The stability and consistency of the RTSC principles provide a solid platform and a blueprint for an organizations change journey. Each of the six RTSC principles supports organizations in better understanding the nature of key polarities involved in any change management effort, and how to manage them effectively.
Principle-based Real Time Strategic Change
Lets see how the RTSC principles support the oil company, from the case study on page 2, in managing the multiple polarities inherent in its move to a culture of diversity and redesigning its assessment process to reflect that shift.
- Real Time: This principle challenges people to think and act as if the future were now. The oil company could benefit from early warning signals from the team redesigning the assessment process.
By adopting desired ways of working as they were developing the improved assessment approach (i.e., being flexible and respectful with people who were different), the teams own work could become an early prototype for the emerging culture. And if over-focused on a particular pole, they likely would realize that the plans they were developing would be as out of balance for the companys managers as they were for themselves.
- Preferred Future: This principle reminds people to pay attention to bringing the best of the past and present with them while at the same time they build the future they desire. The "politically incorrect" managers, who raised objections to the new performance assessment process, are actually calling attention to traditional strengths of the organization: clear direction setting and a performance-based culture.
Going beyond the Burning Platform Vision trap, this principle focuses the oil company on a compelling future for the entire organization engaging those who care for each side of the key polarities identified above.
- Creating Community: This principle encourages people to join together as strong individuals while at the same time becoming a strong community, and vice versa. A key question related to this principle is: "What kind of community do we want and need to be?" In the oil company story, members of the organization deserve a basic level of respect; however, earned respect via individual competence and ongoing personal development are also required for the organization to continue thriving.

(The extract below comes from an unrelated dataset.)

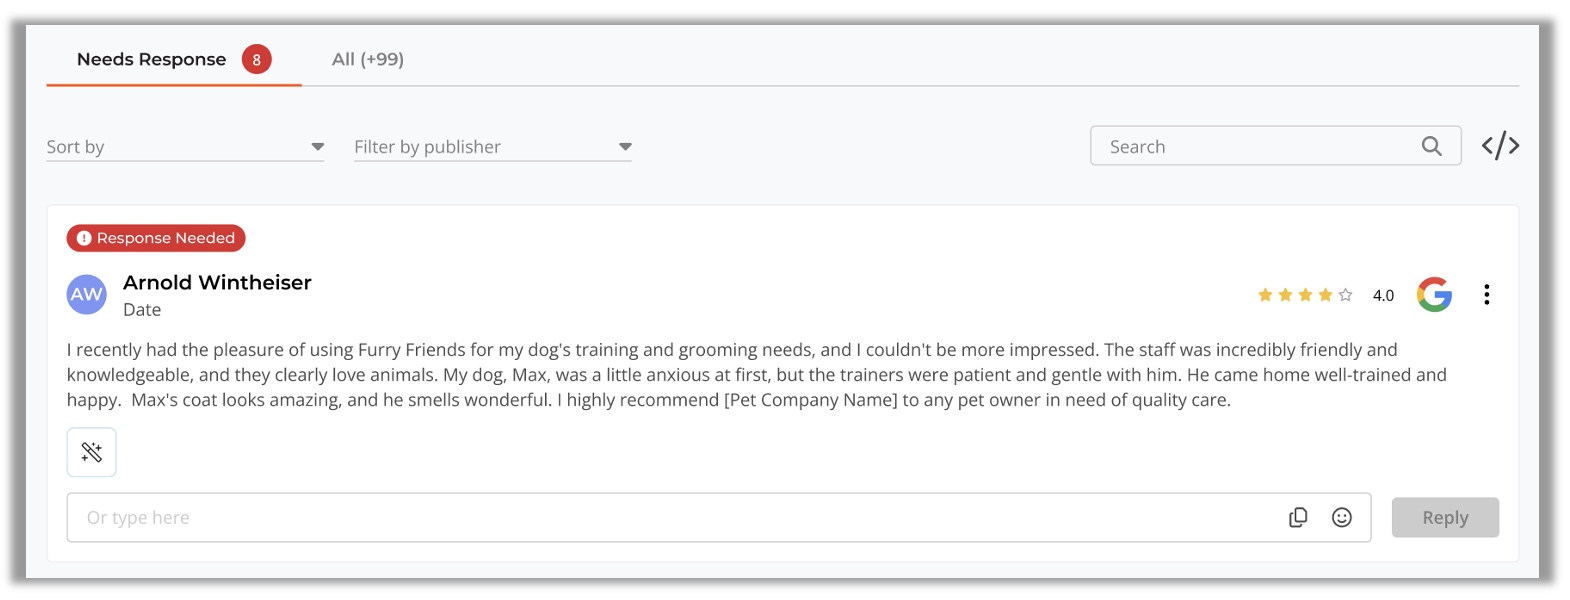Click the Sort by dropdown arrow
The height and width of the screenshot is (600, 1570).
pyautogui.click(x=317, y=147)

- Common Understanding: This principle ensures that informed decisions are made through inviting diverse viewpoints while at the same time establishing a larger collective organizational intelligence. The minority viewpoints expressed in opposition to the new assessment process in the oil company highlight the importance of exploring the implications of potential actions from multiple perspectives.
Paradoxically, raising diverse viewpoints and encouraging these supposedly opposite voices proves to be the best path to developing an informed assessment process.
- Reality is a Key Driver: This principle guides decisions and actions through people focusing in on specific issues and opportunities that provide significant leverage for change. They simultaneously scan for relevant information amidst the complex, wide-ranging, and often messy realities of change.
Focusing in on the reality of not fully tapping the potential of its diverse workforce is the catalyst for the oil companys decision on a new culture and the redesign of the manager assessment process. The teams staying open to new realities, different from their own, during the redesign leads to a better assessment process, with greater ownership from all managers.
- Empowerment/Inclusion: This principle focuses on empowering individuals and teams through inclusion and delegation while clearly defining where power will be retained where it currently resides. In the oil company story, including people who are directly impacted by decisions regarding the new assessment process is the insurance policy needed to ensure the final products quality.
This level of inclusion is empowering to people representing opposite poles, and leads to support for and ownership of both the desired culture and the redesigned assessment process by a critical mass of managers.